======== Data listing
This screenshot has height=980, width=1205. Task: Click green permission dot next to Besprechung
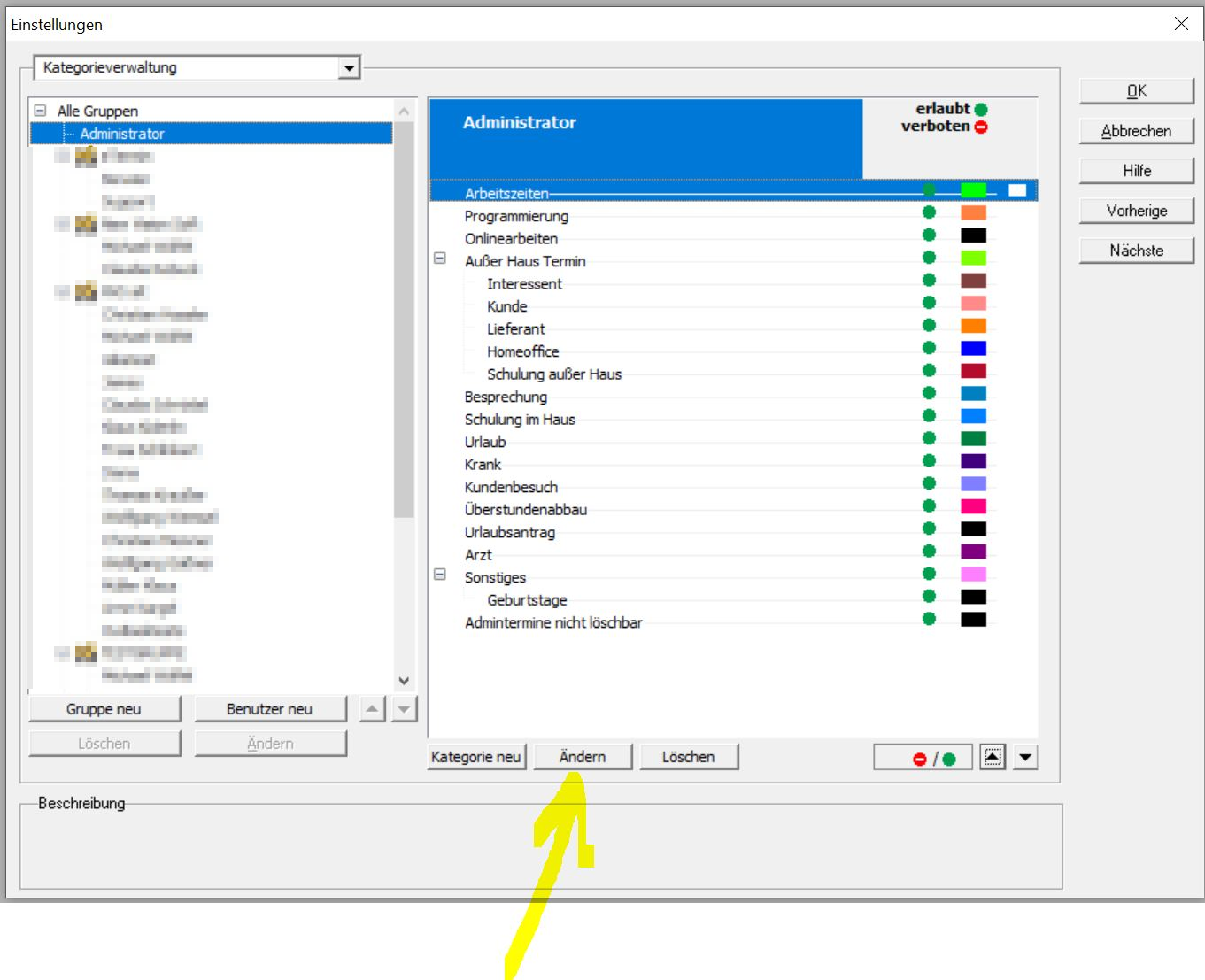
================
======== Data listing
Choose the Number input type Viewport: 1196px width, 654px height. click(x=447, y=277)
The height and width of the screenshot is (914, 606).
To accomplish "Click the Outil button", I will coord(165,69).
================
======== Data listing
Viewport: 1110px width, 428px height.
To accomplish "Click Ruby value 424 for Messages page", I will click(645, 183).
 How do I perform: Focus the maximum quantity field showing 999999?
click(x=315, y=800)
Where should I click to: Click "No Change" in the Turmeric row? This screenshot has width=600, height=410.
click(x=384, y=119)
================
What to produce =>
All lines in the records that contain "will" are to be copied and returned.

Completed exercise =>
To accomplish "Click the Outil button", I will coord(165,69).
To accomplish "Click Ruby value 424 for Messages page", I will click(645, 183).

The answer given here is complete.